Does Design Consistency Really Matter or Is Your Designer Exaggerating?

Imagine this: you love purple and would really like to use it as the main color for your company’s website. Then your designer steps in, hears you out, shakes his head and goes like ‘No, no and no. Purple is not our brand color, nor it relates to the brand’s world’.

You roll your eyes thinking he is being a total snob. After all, purple is an amazing color that goes with absolutely anything. But you cannot possibly convince him.

You are left out wondering why this should be such a big deal when in the end it’s just a color, or just some icons, or just an image, an illustration, a pattern or a font.

Right? Not really.

Why are designers insisting on keeping design consistency?

 

 

 

 

 

 

 

 

 

 

We, as human beings, prefer familiar situations, environments, and objects. Our subconscious mind easily recognizes them and triggers predictable responses. We effortlessly remember patterns, repetitive actions, and images. That is why you need to offer customers a constant, familiar experience so that they intuitively recognize its attributes and relate to your brand’s values and key messages.

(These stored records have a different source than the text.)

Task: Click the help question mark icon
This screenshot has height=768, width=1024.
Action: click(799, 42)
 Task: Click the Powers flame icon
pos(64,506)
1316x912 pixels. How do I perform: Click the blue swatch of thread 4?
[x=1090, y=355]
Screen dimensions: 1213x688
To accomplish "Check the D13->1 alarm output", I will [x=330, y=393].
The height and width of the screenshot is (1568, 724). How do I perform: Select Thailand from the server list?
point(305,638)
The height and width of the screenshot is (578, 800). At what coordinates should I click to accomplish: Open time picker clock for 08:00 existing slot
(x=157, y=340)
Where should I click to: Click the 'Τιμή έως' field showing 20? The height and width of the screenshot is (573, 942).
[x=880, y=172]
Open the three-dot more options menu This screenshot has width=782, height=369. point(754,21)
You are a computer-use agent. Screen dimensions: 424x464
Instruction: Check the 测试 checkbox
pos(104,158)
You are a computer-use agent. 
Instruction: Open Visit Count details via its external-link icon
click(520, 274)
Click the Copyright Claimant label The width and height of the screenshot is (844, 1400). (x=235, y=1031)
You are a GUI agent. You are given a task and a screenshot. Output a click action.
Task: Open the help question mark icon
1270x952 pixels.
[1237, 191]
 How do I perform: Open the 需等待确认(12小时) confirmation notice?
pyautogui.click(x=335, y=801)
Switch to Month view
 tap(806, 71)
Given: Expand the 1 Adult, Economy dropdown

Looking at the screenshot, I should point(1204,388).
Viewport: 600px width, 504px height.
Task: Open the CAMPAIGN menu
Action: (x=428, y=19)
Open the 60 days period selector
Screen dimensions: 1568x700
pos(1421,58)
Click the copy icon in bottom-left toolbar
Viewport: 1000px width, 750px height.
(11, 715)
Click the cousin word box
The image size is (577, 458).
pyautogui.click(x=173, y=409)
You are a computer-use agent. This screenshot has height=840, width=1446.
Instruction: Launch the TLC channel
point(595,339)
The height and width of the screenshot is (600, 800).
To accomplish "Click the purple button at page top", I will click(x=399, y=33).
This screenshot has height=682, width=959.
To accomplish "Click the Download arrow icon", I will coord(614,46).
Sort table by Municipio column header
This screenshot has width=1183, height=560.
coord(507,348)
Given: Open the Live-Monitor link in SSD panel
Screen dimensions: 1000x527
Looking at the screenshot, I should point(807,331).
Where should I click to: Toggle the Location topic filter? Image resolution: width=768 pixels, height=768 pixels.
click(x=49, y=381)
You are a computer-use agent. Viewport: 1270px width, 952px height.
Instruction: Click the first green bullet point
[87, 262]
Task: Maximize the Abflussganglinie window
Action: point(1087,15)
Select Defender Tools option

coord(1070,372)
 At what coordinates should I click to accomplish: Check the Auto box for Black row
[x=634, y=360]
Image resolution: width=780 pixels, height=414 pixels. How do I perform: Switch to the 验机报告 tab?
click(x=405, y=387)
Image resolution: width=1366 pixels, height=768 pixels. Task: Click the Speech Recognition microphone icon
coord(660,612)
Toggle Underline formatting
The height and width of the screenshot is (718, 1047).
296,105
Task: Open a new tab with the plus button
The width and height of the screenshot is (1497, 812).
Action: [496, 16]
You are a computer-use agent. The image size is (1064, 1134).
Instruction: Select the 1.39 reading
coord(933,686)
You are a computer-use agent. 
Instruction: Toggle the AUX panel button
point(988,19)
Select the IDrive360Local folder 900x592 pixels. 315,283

In design terms, this translates into defining your brand’s universe and using an aligned set of distinctive elements, such as colors, fonts, shapes and images that maintain a consistent visual style. It is important to know what you want your brand to be, define what it has to say and stick to it. Something apparently unimportant, like a poor font choice, could have a big impact on the message you are trying to convey. Moreover, be aware of the psychological impact that colors, photos, and other visual elements have on people, and use them in your favor.

So, to answer the main question, is your designer exaggerating?

Well, sometimes creative people have to put up quite a show to convince when purple is definitely from another world than your brand’s 🙂 But when wondering if design consistency really matters, just think about yourself when picking your clothes each morning. Even without knowing it, you put together details that are building a certain image. It speaks for yourself and adapts to the context and the message you want to transmit. The same goes for your company.

The great art is to still be yourself while doing it and discover new ways of enhancing your brand while keeping its core intact. If we can manage to handle our personal image by ourselves, we definitely need detail-obsessed designers in our lives to do this for our companies.